Der US-Dollar schwächte sich zum Franken am Vormittag leicht ab und wird zurzeit bei 0,8123 Franken gehandelt nach 0,9136 am Morgen. Auch der Euro kostet mit 0,9260 Franken etwas weniger als noch am Morgen (0,9270). Gegenüber dem US-Dollar hat sich die europäische Gemeinschaftswährung in dieser Zeit kaum bewegt und notiert mit 1,1399 weiterhin an der Marke von 1,14.
Bei den anstehenden US-Inflationsdaten rechnen Ökonomen wegen der tieferen Benzinpreise im Juni mit einer niedrigeren Teuerung. Im Mittelpunkt steht jedoch die Kerninflation, die sich gegenüber dem Vormonat kaum verändert haben dürfte.

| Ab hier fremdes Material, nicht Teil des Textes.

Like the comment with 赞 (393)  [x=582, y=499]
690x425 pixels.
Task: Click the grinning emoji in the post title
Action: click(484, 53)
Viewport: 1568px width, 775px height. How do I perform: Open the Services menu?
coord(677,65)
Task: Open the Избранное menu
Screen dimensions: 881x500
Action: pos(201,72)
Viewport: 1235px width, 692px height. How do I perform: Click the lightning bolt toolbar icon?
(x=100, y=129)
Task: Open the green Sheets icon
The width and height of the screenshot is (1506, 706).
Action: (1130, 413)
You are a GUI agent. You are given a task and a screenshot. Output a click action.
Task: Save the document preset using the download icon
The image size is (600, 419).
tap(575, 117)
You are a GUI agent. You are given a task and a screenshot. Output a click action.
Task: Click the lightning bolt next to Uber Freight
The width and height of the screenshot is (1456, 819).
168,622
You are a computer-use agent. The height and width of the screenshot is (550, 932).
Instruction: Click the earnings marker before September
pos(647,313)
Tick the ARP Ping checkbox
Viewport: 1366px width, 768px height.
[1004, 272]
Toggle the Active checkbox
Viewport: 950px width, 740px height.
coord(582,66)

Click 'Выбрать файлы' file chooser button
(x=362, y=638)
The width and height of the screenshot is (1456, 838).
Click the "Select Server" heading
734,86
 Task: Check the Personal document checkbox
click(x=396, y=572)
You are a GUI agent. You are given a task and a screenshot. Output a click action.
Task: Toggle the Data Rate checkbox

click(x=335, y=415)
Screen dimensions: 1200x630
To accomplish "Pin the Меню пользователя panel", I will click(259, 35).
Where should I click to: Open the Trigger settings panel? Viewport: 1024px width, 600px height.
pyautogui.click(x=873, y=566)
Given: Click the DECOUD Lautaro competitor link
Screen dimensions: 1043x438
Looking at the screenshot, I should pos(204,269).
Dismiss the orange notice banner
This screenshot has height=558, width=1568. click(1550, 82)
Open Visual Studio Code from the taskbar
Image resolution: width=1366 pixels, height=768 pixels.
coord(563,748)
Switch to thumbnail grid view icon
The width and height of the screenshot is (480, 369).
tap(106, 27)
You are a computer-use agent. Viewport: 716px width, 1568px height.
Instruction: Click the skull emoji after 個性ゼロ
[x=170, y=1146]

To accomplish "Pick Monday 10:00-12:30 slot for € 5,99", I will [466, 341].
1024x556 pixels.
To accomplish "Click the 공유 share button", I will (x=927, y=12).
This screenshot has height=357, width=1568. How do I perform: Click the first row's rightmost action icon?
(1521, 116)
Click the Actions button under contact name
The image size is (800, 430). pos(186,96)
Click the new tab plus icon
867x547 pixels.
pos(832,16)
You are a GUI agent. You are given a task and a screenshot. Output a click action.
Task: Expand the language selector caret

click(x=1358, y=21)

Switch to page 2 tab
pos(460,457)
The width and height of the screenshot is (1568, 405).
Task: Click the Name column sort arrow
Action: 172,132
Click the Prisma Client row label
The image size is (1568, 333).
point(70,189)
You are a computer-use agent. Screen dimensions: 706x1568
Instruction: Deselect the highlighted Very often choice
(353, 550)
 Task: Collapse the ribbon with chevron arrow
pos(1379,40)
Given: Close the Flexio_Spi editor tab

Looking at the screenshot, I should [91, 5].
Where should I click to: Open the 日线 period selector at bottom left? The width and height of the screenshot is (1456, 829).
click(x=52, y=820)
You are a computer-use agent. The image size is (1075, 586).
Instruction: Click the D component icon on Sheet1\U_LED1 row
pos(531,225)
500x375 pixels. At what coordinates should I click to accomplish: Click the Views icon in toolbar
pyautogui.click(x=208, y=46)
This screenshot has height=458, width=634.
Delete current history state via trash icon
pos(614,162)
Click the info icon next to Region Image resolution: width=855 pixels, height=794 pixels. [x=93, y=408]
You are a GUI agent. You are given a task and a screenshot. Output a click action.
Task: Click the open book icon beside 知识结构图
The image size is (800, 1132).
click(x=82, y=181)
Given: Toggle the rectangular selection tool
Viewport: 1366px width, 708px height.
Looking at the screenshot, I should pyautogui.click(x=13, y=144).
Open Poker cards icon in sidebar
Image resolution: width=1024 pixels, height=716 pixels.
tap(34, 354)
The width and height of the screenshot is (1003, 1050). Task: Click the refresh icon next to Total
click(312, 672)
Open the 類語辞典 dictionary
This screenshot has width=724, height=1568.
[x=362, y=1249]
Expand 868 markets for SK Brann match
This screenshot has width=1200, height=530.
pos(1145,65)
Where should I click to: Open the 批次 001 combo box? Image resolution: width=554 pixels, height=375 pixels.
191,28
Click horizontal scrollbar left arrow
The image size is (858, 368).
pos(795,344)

Gleichzeitig sorgen die zuletzt kräftig gestiegenen Ölpreise wieder für zunehmende Inflations- und Zinssorgen.
Laut einer Studie der Deutschen Bank dürfte der Franken mit Blick nach vorne tendenziell unter Druck bleiben. Wegen der anhaltend tiefen Inflation in der Schweiz rechnen die Analysten damit, dass die Schweizerische Nationalbank ihren Leitzins bis mindestens Ende Jahr unverändert lässt. Damit bleiben die Zinsvorteile von US-Dollar und Euro bestehen. Der Franken werde derzeit dabei stärker von den globalen Zinsentwicklungen als von seiner traditionellen Rolle als sicherer Hafen bestimmt.